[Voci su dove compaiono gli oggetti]
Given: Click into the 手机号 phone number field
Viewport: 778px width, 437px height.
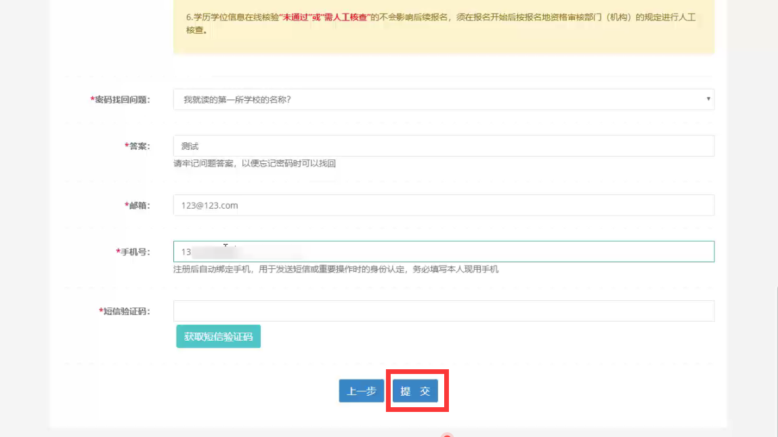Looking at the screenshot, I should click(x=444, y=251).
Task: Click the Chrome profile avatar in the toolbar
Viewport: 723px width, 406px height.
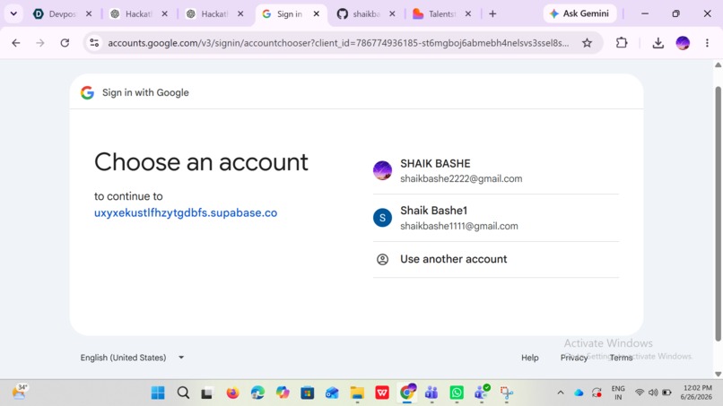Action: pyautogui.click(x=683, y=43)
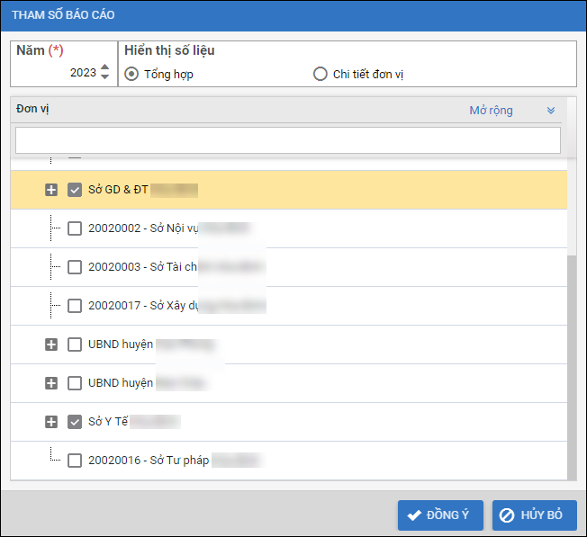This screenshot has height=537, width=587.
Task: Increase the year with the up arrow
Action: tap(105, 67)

==

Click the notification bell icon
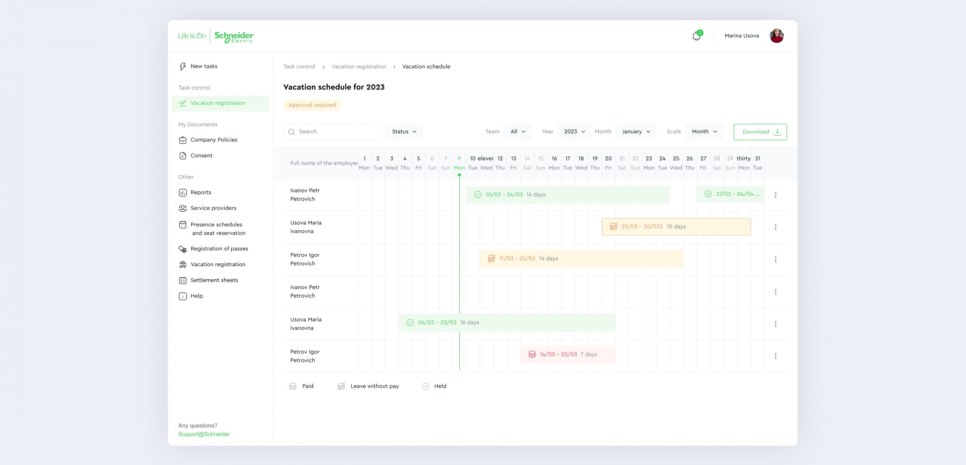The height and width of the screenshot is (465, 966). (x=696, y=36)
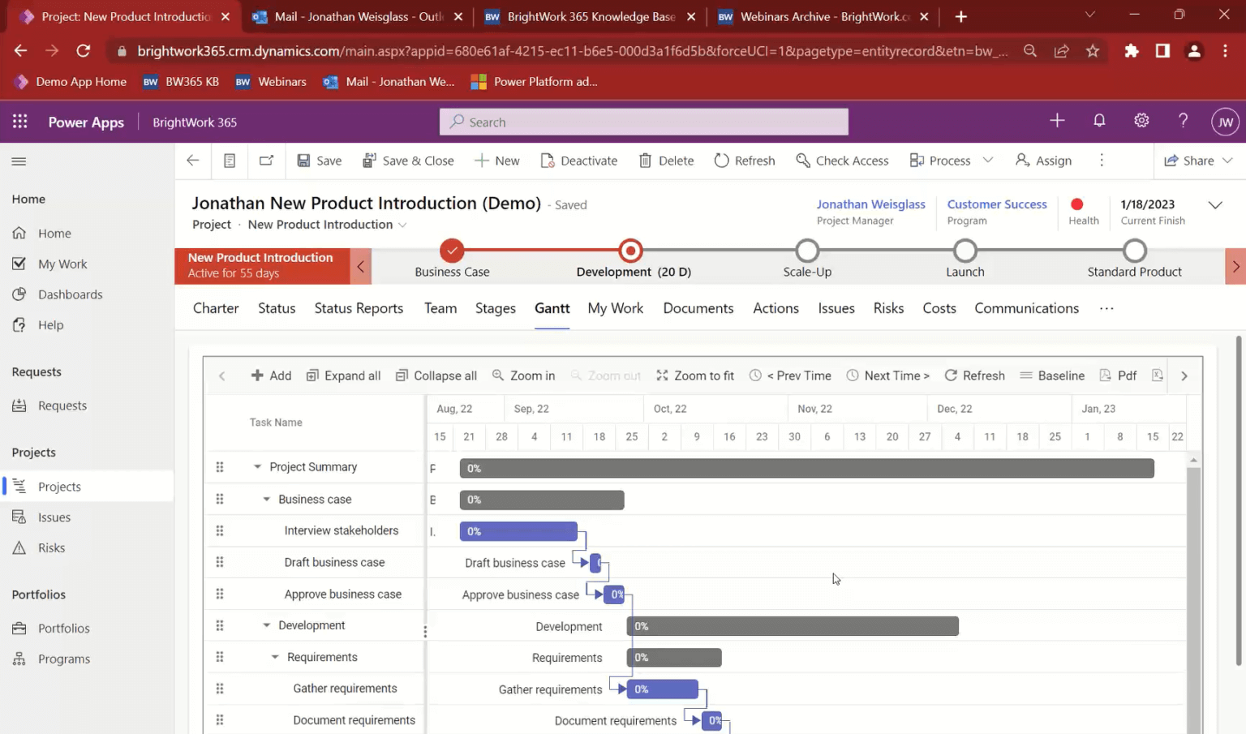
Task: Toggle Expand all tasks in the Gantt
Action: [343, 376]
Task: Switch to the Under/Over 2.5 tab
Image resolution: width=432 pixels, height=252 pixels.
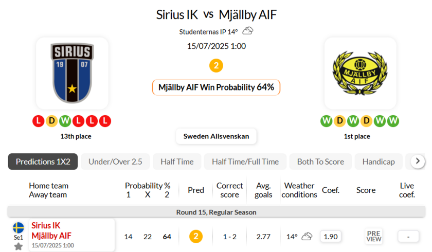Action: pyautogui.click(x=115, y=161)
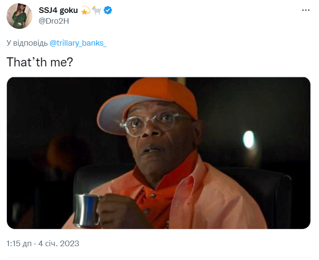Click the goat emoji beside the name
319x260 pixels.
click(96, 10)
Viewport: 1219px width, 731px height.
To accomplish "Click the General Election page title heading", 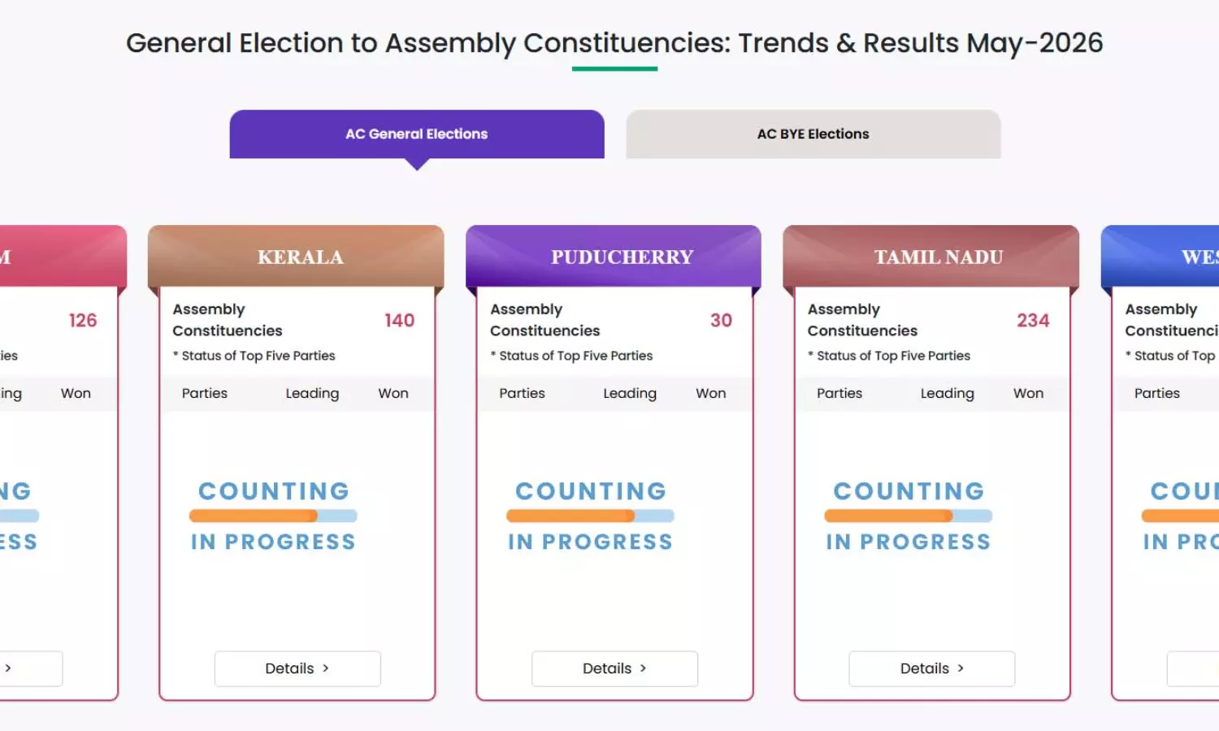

● **COMPITO**: Ricopia parola per parola tutto ciò che va dalla riga che contiene "Viewport: 1219px width, 731px height." giù fino alla riga che contiene "the General Election", comprese entrambe. Lascia fuori le immagini dalla tua risposta.

● **SOLUZIONE SCRITTA**:
Viewport: 1219px width, 731px height.
To accomplish "Click the General Election page title heading", 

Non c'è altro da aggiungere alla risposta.